>> BEGIN Selected excerpt
Tested systems typically call for a minimum depth of a particular product, which is the depth that passed the test. Installing less than the specified minimum depth may cause the system to fail prematurely or perform inadequately. The potential failure mechanism will depend on the chemical or physical process by which the firestop material performs its function. For example, if the material is intumescent, there may be insufficient pressure or expanded volume to fill a gap developed by a burned-away penetrant. If the material is ablative (i.e. slowly burns away during the fire exposure), a layer that is not thick enough might be breached before the end of the required fire duration, or may not withstand fire conditions at all. If the material is insulating, the temperature on the unexposed side of the firestop could have a temperature higher than intended, thus propagating fire via ignition of combustibles on the non-fire side. Even in cases where the firestop material merely acts as a seal to prevent the passage of smoke and hot gases (in which case one might think that material thickness is not important), the decrease of thickness will provide less firestop contact area with the substrate (wall or floor). This reduction in bonding may result in the firestop being more prone to being dislodged either during the fire or during the normal lifetime of the penetration. This latter property, “solidity” as one might call it, is severely tested by the hose stream test that is part of ASTM E814 and UL1479.
>> END Selected excerpt
>> BEGIN Listing
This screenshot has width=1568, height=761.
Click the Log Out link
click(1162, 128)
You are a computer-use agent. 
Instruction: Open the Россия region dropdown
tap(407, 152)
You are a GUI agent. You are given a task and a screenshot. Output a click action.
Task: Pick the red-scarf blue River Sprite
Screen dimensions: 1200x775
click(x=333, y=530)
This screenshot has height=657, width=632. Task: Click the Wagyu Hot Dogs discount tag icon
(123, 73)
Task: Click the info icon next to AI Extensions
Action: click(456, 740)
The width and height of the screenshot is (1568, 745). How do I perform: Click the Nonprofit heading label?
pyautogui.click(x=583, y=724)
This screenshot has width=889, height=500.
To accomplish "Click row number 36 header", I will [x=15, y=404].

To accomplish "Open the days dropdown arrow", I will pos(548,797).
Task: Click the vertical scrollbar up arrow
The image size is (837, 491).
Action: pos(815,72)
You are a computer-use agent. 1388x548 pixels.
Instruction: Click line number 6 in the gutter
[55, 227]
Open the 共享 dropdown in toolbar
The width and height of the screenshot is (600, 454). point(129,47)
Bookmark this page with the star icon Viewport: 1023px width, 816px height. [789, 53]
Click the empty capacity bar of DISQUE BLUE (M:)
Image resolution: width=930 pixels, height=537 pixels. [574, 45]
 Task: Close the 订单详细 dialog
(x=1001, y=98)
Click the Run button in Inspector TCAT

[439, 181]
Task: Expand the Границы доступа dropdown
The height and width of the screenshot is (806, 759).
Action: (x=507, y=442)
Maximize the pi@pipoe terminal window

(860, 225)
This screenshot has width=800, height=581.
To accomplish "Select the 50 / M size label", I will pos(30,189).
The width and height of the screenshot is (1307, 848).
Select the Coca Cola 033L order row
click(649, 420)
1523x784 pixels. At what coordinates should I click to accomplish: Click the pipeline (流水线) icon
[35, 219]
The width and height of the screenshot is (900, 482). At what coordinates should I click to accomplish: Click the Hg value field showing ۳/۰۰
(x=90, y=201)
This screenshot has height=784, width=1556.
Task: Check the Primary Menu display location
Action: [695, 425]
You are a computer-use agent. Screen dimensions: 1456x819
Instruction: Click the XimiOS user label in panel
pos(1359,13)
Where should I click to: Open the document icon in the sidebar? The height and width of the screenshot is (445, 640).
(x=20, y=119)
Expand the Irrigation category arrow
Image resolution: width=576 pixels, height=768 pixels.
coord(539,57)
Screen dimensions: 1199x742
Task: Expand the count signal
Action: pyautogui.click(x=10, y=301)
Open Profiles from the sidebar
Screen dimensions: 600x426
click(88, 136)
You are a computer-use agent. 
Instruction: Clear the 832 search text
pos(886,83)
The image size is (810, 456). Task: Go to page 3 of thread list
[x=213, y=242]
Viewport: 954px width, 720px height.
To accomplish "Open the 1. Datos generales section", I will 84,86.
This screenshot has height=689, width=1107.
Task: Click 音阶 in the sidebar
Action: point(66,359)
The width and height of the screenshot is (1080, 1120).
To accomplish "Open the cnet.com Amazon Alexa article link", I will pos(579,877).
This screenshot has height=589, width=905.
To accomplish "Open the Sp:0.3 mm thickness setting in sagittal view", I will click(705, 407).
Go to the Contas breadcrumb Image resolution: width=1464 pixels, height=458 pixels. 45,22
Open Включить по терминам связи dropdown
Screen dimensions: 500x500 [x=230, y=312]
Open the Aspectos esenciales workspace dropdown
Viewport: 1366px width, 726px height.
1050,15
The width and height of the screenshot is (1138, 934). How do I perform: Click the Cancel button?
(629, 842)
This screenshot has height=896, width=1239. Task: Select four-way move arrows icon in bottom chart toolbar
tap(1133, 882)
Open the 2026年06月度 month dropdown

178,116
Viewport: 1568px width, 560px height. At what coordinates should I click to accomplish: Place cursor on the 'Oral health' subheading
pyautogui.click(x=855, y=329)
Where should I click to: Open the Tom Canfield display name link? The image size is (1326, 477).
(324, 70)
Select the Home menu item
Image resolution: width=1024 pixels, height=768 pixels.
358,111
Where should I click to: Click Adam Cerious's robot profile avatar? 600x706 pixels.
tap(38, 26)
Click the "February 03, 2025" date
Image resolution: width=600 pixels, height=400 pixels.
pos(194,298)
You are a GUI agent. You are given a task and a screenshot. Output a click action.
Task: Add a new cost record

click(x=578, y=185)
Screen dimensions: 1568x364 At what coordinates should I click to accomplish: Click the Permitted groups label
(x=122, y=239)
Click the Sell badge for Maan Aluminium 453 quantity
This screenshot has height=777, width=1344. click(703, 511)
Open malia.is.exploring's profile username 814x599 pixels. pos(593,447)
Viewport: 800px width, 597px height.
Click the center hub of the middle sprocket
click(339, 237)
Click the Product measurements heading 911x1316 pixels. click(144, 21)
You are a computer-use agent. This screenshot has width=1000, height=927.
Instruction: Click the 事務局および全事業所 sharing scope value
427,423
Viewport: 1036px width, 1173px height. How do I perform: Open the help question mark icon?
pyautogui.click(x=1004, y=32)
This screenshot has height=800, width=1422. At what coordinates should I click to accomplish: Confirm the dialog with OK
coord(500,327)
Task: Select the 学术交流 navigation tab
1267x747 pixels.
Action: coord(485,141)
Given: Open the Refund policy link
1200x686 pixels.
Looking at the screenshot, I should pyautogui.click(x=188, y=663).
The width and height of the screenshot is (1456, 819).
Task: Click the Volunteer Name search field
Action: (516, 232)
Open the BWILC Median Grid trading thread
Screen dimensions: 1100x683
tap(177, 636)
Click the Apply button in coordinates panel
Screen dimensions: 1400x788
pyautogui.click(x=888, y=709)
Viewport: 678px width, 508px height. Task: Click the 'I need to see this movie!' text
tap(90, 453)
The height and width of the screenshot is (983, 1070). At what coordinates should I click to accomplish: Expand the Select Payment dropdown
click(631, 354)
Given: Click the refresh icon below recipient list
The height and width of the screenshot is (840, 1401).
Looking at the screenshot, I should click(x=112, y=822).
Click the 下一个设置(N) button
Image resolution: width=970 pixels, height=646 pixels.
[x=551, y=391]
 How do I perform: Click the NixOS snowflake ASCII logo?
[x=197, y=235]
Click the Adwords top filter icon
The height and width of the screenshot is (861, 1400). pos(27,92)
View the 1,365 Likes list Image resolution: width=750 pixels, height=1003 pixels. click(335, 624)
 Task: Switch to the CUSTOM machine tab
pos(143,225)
>> END Listing
Description of the task: Quote the passage on firestop material depth in full, word for word.

Answer to the task:
Tested systems typically call for a minimum depth of a particular product, which is the depth that passed the test. Installing less than the specified minimum depth may cause the system to fail prematurely or perform inadequately. The potential failure mechanism will depend on the chemical or physical process by which the firestop material performs its function. For example, if the material is intumescent, there may be insufficient pressure or expanded volume to fill a gap developed by a burned-away penetrant. If the material is ablative (i.e. slowly burns away during the fire exposure), a layer that is not thick enough might be breached before the end of the required fire duration, or may not withstand fire conditions at all. If the material is insulating, the temperature on the unexposed side of the firestop could have a temperature higher than intended, thus propagating fire via ignition of combustibles on the non-fire side. Even in cases where the firestop material merely acts as a seal to prevent the passage of smoke and hot gases (in which case one might think that material thickness is not important), the decrease of thickness will provide less firestop contact area with the substrate (wall or floor). This reduction in bonding may result in the firestop being more prone to being dislodged either during the fire or during the normal lifetime of the penetration. This latter property, “solidity” as one might call it, is severely tested by the hose stream test that is part of ASTM E814 and UL1479.